ADVENTO: Tempo de espera

As primeiras comunidades, como testemunha o Apocalipse, tinham uma oração muito curta que expressa bem o desejo do seu coração: Maranatha! Vem, Senhor Jesus! (Ap 22,20). Infelizmente, depois, foi se perdendo e esvaziando este desejo de espera.

Seríamos muito pobres se reduzíssemos o Advento, simplesmente, a um tempo de preparação para a festa do Natal. O Advento é baseado na espera da vinda do Reino e a nossa atitude básica é acender e renovar em nós este desejo e este ânimo.

Num tempo marcado pelo consumo, é preciso que afirmemos profeticamente a esperança no âmbito pessoal, intensificando o desejo do coração e retomando o sentido da vida.
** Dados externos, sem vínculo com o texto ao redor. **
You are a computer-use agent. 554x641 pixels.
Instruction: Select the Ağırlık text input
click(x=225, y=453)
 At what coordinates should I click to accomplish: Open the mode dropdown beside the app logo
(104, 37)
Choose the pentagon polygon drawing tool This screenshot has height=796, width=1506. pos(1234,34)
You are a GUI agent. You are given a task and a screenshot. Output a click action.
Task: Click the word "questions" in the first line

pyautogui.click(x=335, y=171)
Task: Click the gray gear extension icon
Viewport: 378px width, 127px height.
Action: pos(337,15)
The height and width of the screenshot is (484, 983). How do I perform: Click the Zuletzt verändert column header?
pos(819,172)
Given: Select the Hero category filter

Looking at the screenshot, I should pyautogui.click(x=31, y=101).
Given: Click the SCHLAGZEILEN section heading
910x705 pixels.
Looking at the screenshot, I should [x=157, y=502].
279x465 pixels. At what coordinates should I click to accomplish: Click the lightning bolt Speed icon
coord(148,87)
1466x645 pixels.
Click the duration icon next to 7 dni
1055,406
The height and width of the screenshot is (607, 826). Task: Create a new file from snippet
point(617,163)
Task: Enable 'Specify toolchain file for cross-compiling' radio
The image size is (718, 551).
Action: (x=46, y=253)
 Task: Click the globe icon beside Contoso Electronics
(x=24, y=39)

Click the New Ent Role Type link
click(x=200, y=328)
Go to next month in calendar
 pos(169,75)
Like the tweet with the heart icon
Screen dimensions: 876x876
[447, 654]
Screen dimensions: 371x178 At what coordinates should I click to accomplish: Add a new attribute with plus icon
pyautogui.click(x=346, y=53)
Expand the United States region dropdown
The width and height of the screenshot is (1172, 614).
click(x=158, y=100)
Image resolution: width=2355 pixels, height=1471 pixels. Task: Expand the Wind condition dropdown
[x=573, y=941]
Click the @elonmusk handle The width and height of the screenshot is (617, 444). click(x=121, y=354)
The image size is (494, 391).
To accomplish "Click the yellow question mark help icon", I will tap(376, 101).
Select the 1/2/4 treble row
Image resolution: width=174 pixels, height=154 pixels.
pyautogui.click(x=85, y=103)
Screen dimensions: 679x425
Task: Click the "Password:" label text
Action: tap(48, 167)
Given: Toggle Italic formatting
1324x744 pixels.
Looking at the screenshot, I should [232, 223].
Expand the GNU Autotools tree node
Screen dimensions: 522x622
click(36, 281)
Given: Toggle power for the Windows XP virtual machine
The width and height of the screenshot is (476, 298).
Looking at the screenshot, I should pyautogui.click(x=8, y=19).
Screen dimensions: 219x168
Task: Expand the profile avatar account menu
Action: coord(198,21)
Mas as esperanças são também coletivas: é o sonho do povo por justiça e paz – “as espadas transformadas em arado e as lanças, em podadeiras” (Is 2,4). E são também cósmicas: “a criação geme e sofre em dores de parto até agora e nós também gememos em nosso íntimo esperando a libertação” (Rm 8,18-23).

                “O melhor da festa é esperar por ela”, diz um ditado popular. A espera e a preparação de um acontecimento são, do ponto de vista humano, tão importantes quanto este evento.